– Rückblick auf die 48. Münchner Sicherheitskonferenz
Am ersten Wochenende dieses Monats fand die „Münchner Sicherheitskonferenz“ statt – und wenn wir hier bereits mehrfach eine ohne Legitimation durch ihre Völker und am Völkerrecht vorbei agierende Elite unterstellten, verdient auch diese öffentliche Zurschaustellung der „Sicherheits“ – Strategen im Gewand der 48. Auflage der „Stiftung Münchner Sicherheitskonferenz (gemeinnützige) GmbH“ einer Betrachtung.
Als ein Konzert des besorgten Verantwortungsbewusstseins kam sie daher; das Publikum war hochkarätig. Vortragende aller Kontinente waren vertreten, an alle Interessen schien gedacht: da fanden Freiheitskämpfer aus den arabischen Ländern ebenso wie die Schwergewichte der militärischen Strategie ihr aufmerksames Publikum. Alle einte die Sorge um den Planeten.
Die Themen waren erwartungsgemäß die Gefahren für die Welt durch Egoismus und Machtmissbrauch, die erbrachten Illustrationen kamen über die Populismen: Klimawandel, Demokratieverlust, politische und Wirtschaftskrise, nicht hinaus; so konnten wieder nur Schlagworte getauscht werden; der Wahn einer Handvoll waffenstarrer Konglomerate, global als Heilsbringer gefordert zu sein, schien dabei in allen der Diskussionsrunden stiller Konsens.
Die Konferenz war in „Panele“ – thematische Diskussionsrunden – aufgeteilt. Die Eröffnungsrede nach der Begrüßung durch den Vorsitzenden Ischinger hielt der deutsche „Bundesminister der Verteidigung“, Thomas de Maizière. (Der Wortlaut seiner Rede weicht ab vom Wortprotokoll darunter) Hier ein Auszug, der das Anliegen des Treffens konkretisiert:
„Die Blockkonfrontation ist Vergangenheit. Und doch stehen wir gerade in diesem Jahr vor großen sicherheitspolitischen Herausforderungen. Ich muss sie vor diesem Kreis nicht näher erläutern, nur nennen: Dynamische und asymmetrische Bedrohungen, Entwicklungen in der arabischen Welt, keine Fortschritte im Nah-Ost Konflikt, iranisches Atomprogramm, Terrorismus, Afghanistan, Cyber, Nordkorea, failed states, neue Sorgen im Westen Afrikas u. v. a. m.. Und die verfügbaren finanziellen Mittel, diesen Herausforderungen zu begegnen, sind begrenzt, oder nehmen sogar ab.

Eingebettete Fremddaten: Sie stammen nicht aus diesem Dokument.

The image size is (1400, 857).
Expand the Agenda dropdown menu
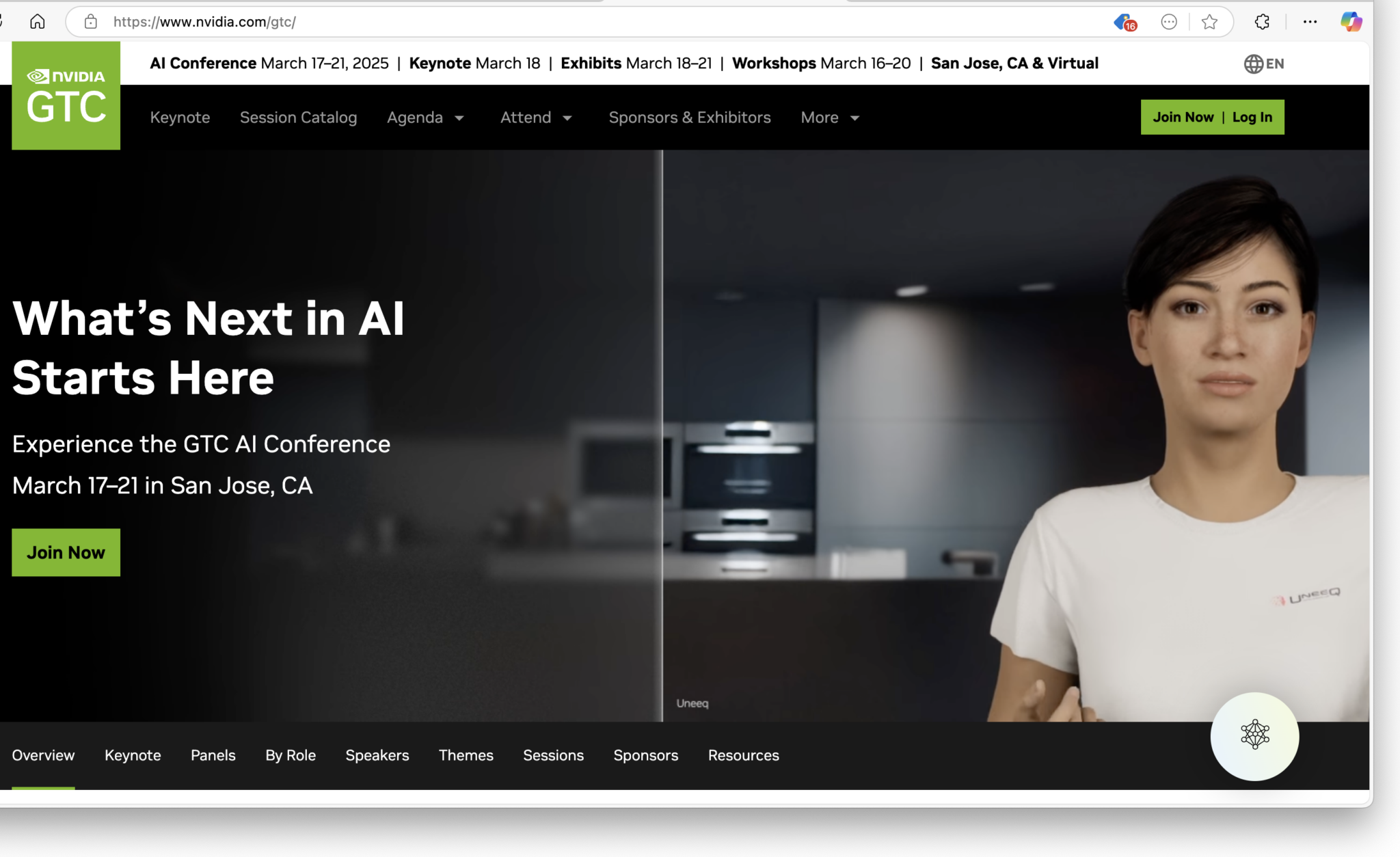click(425, 118)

Die Finanz- und Staatsschuldenkrise belastet die Haushalte langfristig und damit unweigerlich auch die Verteidigungsbudgets beiderseits des Atlantiks…“
Deutschland feiert im ersten „Panel“ nach der Eröffnung dieser „48. Münchner Sicherheitskonferenz“ seine Aufnahme im Club – „Germany’s Role in Europe and the World“, denn, so de Maiziere in seiner Eröffnungsrede (Zit. nach Transscript MSC):
„Lange Zeit wäre alleine diese Fragestellung, insb. die Frage nach der militärischen Rolle oder Verantwortung Deutschlands, einem Tabubruch gleichgekommen.

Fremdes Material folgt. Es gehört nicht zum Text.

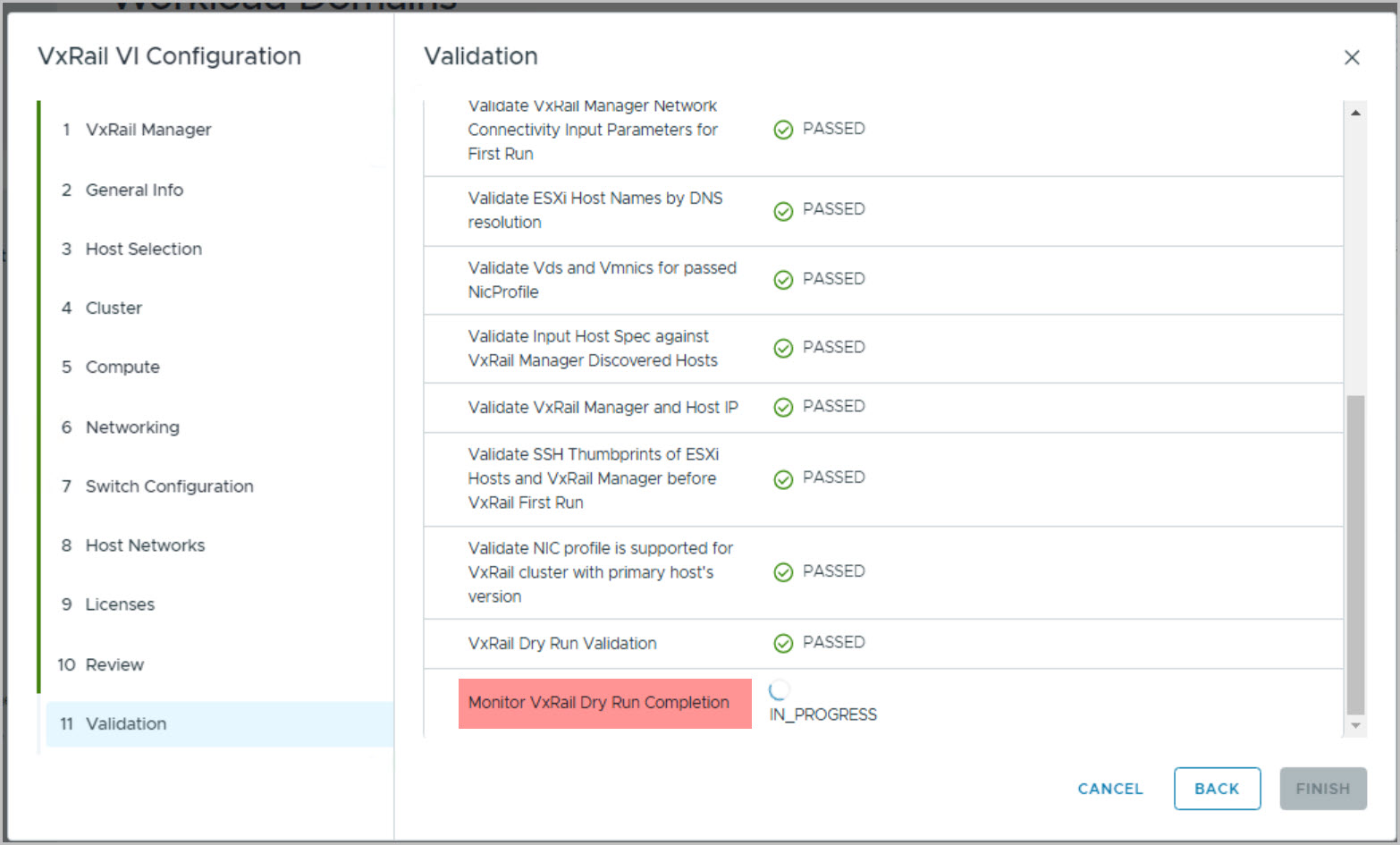Click the passed icon beside Vds and Vmnics validation

[x=783, y=280]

Zwar hat Deutschland bereits vor 1990 militärisch Verantwortung getragen. Eine gesteigerte Eigenständigkeit oder gar eine Führungsrolle in der Welt war jedoch weder von innen gewollt – aber auch nicht von außen gewünscht – und auch das war verständlich“, und einige Zeilen später: „…Ebenso offen will ich sagen, dass vielen unserer Bündnispartner eine starke ökonomische Rolle der Bundesrepublik Deutschland, aber gleichzeitig eine schwache sicherheitspolitische Rolle durchaus Recht war. Das alles ist vorbei (wenn auch vielleicht noch nicht in allen Köpfen). Viele unsere Partner sehen uns längst als „gleichberechtigten“ und damit auch „gleichverpflichteten“ Partner an…“.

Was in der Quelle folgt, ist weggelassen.